The Owyhee began calling me from an early age. Growing up in the northern Nevada town of Winnemucca, a part of my heritage was an oft told tale about the bank robbery of Sept 1900 in which The Sundance Kid, with a couple of pals, made off with $32,640, not an insignificant sum in those days. But, for me, the intriguing part was how the posse pursuing them turned back when their trail left the Humboldt River and turned north into the Owyhee. What was this place that guaranteed escape? Forty five years of intermittent forays into that vast landscape has only served to broaden that question.
“The Owyhee” as I mean the phrase is not just the Oregon part but the entire Oregon/Idaho/Nevada drainage. It’s big country, some ten million acres of forbidding lands drained by a mystical system of desert gouges. It’s country that invites horseback scale investigation. My granddad said, “A horse is not worth having if it can’t trot from sunup to sundown.” I would add, “There’s no point in having such a horse if you don’t have a place where it can do that.” The Owyhee is just such a place.
And the Owyhee tests a horse even more than a rider. Lava tears up the toughest of hooves, and it takes a lot of “bottom” to face headwind hailstones and searing heat, usually both in the same day. I’ve been blessed with knowing a couple of horses with that kind of “bottom,” and we’ve shared parts of the Owyhee. Over a couple of three day stretches I rode from just south of Juntura, Oregon along the west side of the main Owyhee River canyon to the Nevada border. It’s a distance of well over a hundred miles as the crow flies, but I’ve no idea how many miles it takes to navigate the lava chasms that obstruct the paths down on the ground.
There’s plenty to see out there, hidden from those who fly by at 80 miles per hour. There are a lot of antelope, sneaky coyotes, grandiose birds of prey, and plenty of “tweeties” flitting around in the brush. Ah, the brush, the pungent assault. Sometimes more dust than aroma, but always discernible. There is no commercial perfume or seductive bloom that comes close to the powerful combination of horse sweat, sagebrush, and saddle leather. Feral horses sometimes provide a good horizon vista or a big cloud of dust. Occasionally, they will even approach and challenge. That’s good for an adrenaline rush and provides the opportunity to respect how competent these critters are in such a harsh environment, even if they are an invasive species.

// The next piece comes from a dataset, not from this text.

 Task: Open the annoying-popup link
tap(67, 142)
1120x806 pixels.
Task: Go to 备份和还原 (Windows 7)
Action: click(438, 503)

Of course, there are lots of domestic cattle to watch. If one is so inclined, one can even choose to observe how they are using and changing the landscape, whether the rangeland standards and guidelines are being met, and speculate on the culture and values of a society that has deemed this a good use of this natural resource. There are occasional livestock carcasses, and, depending on the state of decay, one can speculate on just how the desert won that battle.
Always, when my gaze returns to the horizon, while the horse’s gait eats up the miles, my soul drinks long and deep. There are few places left for this kind of drinking, but, for now, the Owyhee is big enough.